──────── PROVIDED INFORMATION

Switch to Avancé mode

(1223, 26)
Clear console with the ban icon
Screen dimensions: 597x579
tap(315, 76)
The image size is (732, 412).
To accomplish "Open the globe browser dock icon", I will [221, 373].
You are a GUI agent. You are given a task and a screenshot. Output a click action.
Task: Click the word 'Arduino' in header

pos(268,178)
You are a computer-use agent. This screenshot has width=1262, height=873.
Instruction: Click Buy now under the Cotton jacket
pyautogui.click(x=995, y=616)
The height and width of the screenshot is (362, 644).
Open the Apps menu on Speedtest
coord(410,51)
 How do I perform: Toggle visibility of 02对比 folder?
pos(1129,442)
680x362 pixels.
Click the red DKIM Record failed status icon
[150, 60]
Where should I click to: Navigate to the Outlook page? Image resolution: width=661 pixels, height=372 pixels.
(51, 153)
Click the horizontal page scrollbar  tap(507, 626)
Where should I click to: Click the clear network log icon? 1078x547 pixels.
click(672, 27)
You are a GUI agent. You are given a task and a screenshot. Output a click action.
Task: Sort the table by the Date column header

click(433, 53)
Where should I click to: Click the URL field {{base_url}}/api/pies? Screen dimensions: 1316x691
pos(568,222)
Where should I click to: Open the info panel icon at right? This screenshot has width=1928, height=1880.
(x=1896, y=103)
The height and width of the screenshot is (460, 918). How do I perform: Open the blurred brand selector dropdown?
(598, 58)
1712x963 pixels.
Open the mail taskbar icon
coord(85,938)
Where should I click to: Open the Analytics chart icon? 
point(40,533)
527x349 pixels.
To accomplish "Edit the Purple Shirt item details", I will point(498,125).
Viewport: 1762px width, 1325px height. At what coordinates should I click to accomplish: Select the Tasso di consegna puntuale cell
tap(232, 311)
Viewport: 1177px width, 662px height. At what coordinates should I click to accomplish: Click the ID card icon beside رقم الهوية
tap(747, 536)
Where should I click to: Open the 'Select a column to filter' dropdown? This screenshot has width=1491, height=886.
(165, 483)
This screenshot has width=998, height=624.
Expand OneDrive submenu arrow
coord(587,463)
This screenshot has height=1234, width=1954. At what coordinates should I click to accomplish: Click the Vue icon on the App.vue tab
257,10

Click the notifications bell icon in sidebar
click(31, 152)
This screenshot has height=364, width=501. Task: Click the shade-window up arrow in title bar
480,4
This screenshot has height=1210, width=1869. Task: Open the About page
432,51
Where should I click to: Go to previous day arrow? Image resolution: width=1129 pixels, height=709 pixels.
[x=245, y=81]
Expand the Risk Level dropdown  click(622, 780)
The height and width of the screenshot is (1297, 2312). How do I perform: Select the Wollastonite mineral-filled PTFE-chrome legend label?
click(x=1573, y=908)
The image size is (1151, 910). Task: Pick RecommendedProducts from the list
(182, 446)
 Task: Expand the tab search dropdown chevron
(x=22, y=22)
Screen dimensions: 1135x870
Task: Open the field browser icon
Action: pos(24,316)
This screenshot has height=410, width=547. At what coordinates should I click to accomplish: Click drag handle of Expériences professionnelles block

────────────────

▸ ASSIGNMENT: The data must be duplicated exactly, with nothing left out.

▸ TASK SOLUTION:
Switch to Avancé mode

(1223, 26)
Clear console with the ban icon
Screen dimensions: 597x579
tap(315, 76)
The image size is (732, 412).
To accomplish "Open the globe browser dock icon", I will [221, 373].
You are a GUI agent. You are given a task and a screenshot. Output a click action.
Task: Click the word 'Arduino' in header

pos(268,178)
You are a computer-use agent. This screenshot has width=1262, height=873.
Instruction: Click Buy now under the Cotton jacket
pyautogui.click(x=995, y=616)
The height and width of the screenshot is (362, 644).
Open the Apps menu on Speedtest
coord(410,51)
 How do I perform: Toggle visibility of 02对比 folder?
pos(1129,442)
680x362 pixels.
Click the red DKIM Record failed status icon
[150, 60]
Where should I click to: Navigate to the Outlook page? Image resolution: width=661 pixels, height=372 pixels.
(51, 153)
Click the horizontal page scrollbar  tap(507, 626)
Where should I click to: Click the clear network log icon? 1078x547 pixels.
click(672, 27)
You are a GUI agent. You are given a task and a screenshot. Output a click action.
Task: Sort the table by the Date column header

click(433, 53)
Where should I click to: Click the URL field {{base_url}}/api/pies? Screen dimensions: 1316x691
pos(568,222)
Where should I click to: Open the info panel icon at right? This screenshot has width=1928, height=1880.
(x=1896, y=103)
The height and width of the screenshot is (460, 918). How do I perform: Open the blurred brand selector dropdown?
(598, 58)
1712x963 pixels.
Open the mail taskbar icon
coord(85,938)
Where should I click to: Open the Analytics chart icon? 
point(40,533)
527x349 pixels.
To accomplish "Edit the Purple Shirt item details", I will point(498,125).
Viewport: 1762px width, 1325px height. At what coordinates should I click to accomplish: Select the Tasso di consegna puntuale cell
tap(232, 311)
Viewport: 1177px width, 662px height. At what coordinates should I click to accomplish: Click the ID card icon beside رقم الهوية
tap(747, 536)
Where should I click to: Open the 'Select a column to filter' dropdown? This screenshot has width=1491, height=886.
(165, 483)
This screenshot has width=998, height=624.
Expand OneDrive submenu arrow
coord(587,463)
This screenshot has height=1234, width=1954. At what coordinates should I click to accomplish: Click the Vue icon on the App.vue tab
257,10

Click the notifications bell icon in sidebar
click(31, 152)
This screenshot has height=364, width=501. Task: Click the shade-window up arrow in title bar
480,4
This screenshot has height=1210, width=1869. Task: Open the About page
432,51
Where should I click to: Go to previous day arrow? Image resolution: width=1129 pixels, height=709 pixels.
[x=245, y=81]
Expand the Risk Level dropdown  click(622, 780)
The height and width of the screenshot is (1297, 2312). How do I perform: Select the Wollastonite mineral-filled PTFE-chrome legend label?
click(x=1573, y=908)
The image size is (1151, 910). Task: Pick RecommendedProducts from the list
(182, 446)
 Task: Expand the tab search dropdown chevron
(x=22, y=22)
Screen dimensions: 1135x870
Task: Open the field browser icon
Action: pos(24,316)
This screenshot has height=410, width=547. At what coordinates should I click to accomplish: Click drag handle of Expériences professionnelles block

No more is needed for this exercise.